Dal 25 al 27 settembre 2025, il PalaSele di Eboli è stato il cuore pulsante di un evento destinato a lasciare il segno: la prima edizione di Expo Sele, la nuova fiera dedicata all’agroalimentare e alle eccellenze del territorio. Un debutto che non è stato soltanto una manifestazione fieristica, ma un atto di identità, un ponte tra le radici della Piana del Sele e le sfide del futuro.

La fiera è nata per far conoscere al pubblico la qualità territoriale attraverso la reinvenzione delle antiche tradizioni fieristiche di Eboli, con l’obiettivo di proiettare il patrimonio agricolo e gastronomico locale in una dimensione molto più grande. Alla presentazione ufficiale, tenutasi nella sede della Camera di Commercio di Salerno, la risposta è stata chiara: istituzioni, aziende e associazioni hanno unito le forze per dare vita a un progetto ambizioso e già vincente.
Expo Sele non è stata soltanto una vetrina, ma un viaggio esperienziale. Oltre agli 80 espositori, sono andati in scena i sapori autentici della Campania e del Sud Italia, tra degustazioni, laboratori, cooking show e incontri con esperti del settore. Momenti di confronto, di scoperta e di emozione che hanno trasformato la fiera in un crocevia di storie, qualità e innovazione. A suggellare l’importanza dell’evento, c’è stata la presenza del Presidente della Regione Campania Vincenzo De Luca, insieme ai rappresentanti delle istituzioni locali, per segnare l’apertura ufficiale di tre giorni memorabili.

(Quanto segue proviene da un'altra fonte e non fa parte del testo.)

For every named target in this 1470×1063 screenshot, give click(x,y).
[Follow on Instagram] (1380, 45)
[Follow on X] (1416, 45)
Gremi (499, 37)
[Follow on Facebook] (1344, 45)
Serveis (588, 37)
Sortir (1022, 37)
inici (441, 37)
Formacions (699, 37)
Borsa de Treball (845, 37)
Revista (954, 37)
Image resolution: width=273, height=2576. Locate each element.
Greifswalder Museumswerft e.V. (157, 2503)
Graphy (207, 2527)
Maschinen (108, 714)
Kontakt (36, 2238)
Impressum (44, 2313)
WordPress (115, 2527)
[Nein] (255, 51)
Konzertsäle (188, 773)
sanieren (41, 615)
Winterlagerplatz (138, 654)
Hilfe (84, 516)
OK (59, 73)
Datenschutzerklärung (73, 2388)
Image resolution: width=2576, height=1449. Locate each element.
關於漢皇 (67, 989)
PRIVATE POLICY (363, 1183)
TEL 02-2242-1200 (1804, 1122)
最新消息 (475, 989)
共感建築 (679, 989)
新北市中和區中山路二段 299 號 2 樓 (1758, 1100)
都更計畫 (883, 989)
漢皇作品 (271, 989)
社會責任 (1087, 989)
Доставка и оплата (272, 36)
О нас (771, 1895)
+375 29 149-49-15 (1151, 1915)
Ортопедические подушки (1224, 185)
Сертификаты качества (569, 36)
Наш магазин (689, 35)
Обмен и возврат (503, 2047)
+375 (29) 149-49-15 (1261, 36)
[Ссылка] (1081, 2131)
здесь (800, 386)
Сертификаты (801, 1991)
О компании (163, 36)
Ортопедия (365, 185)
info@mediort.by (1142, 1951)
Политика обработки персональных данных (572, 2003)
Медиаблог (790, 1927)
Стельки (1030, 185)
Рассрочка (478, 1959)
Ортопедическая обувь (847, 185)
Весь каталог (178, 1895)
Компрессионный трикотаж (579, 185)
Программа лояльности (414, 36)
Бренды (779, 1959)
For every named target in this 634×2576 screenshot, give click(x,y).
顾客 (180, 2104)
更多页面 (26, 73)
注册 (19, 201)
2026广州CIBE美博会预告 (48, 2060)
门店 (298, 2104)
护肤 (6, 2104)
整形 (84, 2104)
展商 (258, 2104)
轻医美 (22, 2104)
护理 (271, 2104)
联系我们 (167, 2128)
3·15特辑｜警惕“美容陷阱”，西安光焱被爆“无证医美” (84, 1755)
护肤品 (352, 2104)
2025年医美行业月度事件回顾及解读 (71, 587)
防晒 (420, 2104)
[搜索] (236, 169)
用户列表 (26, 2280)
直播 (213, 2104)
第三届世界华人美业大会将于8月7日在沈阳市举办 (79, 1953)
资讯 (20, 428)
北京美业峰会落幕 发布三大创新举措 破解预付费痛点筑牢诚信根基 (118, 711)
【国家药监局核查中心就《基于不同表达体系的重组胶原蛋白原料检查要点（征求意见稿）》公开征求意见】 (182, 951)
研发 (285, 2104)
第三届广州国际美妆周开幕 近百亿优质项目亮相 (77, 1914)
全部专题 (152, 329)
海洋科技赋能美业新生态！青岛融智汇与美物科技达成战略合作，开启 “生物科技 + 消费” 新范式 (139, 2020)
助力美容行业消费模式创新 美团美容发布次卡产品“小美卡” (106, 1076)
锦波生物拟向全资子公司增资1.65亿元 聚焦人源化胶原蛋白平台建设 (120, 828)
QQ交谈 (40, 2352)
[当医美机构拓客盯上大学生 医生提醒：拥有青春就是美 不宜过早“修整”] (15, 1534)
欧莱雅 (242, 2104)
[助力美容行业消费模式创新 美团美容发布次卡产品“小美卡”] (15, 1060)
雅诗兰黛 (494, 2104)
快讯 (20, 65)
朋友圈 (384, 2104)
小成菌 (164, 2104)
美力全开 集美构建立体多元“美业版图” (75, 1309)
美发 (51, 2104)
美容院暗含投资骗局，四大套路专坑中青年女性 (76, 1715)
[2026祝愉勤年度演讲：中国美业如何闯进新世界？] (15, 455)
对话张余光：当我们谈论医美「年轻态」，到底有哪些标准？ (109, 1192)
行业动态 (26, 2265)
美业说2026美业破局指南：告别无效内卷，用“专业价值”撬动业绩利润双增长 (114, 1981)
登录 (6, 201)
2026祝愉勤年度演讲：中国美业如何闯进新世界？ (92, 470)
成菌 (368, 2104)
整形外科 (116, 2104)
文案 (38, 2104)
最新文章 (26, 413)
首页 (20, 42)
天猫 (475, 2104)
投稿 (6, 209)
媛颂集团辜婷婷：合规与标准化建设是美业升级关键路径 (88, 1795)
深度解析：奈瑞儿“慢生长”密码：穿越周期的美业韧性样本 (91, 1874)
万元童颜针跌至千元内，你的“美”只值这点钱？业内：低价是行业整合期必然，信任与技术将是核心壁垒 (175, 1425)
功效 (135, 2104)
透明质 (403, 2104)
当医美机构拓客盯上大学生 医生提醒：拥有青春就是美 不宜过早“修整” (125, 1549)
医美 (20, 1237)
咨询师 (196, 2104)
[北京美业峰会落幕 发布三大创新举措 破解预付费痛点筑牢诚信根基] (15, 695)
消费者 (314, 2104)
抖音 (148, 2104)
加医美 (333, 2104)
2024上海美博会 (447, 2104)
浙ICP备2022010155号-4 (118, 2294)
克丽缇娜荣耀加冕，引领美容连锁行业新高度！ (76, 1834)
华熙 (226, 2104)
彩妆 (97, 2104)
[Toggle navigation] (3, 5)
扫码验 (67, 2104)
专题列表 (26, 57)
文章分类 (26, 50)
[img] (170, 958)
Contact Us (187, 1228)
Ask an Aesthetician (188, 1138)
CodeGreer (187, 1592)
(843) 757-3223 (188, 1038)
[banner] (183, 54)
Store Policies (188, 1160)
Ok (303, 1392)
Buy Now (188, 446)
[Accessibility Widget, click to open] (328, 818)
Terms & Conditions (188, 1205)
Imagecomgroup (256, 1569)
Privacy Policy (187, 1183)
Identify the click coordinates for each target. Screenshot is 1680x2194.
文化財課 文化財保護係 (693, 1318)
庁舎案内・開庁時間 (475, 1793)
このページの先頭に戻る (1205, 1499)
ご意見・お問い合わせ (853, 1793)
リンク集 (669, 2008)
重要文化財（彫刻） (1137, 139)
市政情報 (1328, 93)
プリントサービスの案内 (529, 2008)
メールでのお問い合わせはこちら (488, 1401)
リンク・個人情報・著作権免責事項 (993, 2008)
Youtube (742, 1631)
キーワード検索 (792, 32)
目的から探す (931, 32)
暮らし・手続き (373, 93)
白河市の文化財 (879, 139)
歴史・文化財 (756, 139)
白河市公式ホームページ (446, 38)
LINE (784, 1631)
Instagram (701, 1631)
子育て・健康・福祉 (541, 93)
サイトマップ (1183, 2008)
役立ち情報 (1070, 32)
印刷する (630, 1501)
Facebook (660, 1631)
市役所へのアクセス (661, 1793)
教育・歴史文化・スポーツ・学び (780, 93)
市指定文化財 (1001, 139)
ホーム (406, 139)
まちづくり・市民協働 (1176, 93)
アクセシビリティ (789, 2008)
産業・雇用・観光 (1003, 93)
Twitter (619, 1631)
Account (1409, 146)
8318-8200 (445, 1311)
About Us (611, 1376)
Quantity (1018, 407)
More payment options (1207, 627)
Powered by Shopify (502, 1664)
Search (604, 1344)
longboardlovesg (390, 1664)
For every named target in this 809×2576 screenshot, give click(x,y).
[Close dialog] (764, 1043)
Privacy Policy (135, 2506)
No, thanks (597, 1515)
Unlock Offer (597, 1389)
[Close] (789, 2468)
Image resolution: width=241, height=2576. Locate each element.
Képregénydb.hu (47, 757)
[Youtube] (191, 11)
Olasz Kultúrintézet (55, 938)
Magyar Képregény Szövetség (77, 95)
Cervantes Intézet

Il motto scelto “Dove i territori incontrano il futuro” ha racchiuso l’anima della manifestazione: Expo Sele, infatti, è diventato il luogo in cui tradizione e contemporaneità si sono abbracciate, dove i prodotti non furono soltanto cibo, ma simboli di cultura, lavoro e identità. Ogni stand ha raccontato una storia, ogni sapore ha regalato un’emozione, ogni incontro ha aperto nuove possibilità di crescita.




L’atmosfera che si è respirata è stata quella delle grandi prime: l’orgoglio di un Sud che si mostra al mondo con fierezza, la curiosità di un pubblico pronto a scoprire eccellenze spesso nascoste, la consapevolezza che da qui potrà nascere un appuntamento capace di diventare riferimento per l’intero settore agroalimentare. Le sfide in questi casi non sono mai semplici, ma l’entusiasmo, la partecipazione e la qualità emersa hanno lasciato presagire un futuro luminoso.

Expo Sele 2025 ha rappresentato dunque molto più di un evento: è stato un segnale di rinascita, un’opportunità di riscatto e un messaggio di fiducia. È stato l’inizio di un cammino che, partendo da Eboli, porterà la Piana del Sele e la Campania intera a dialogare oltre i confini regionali e, perché no, anche nazionali!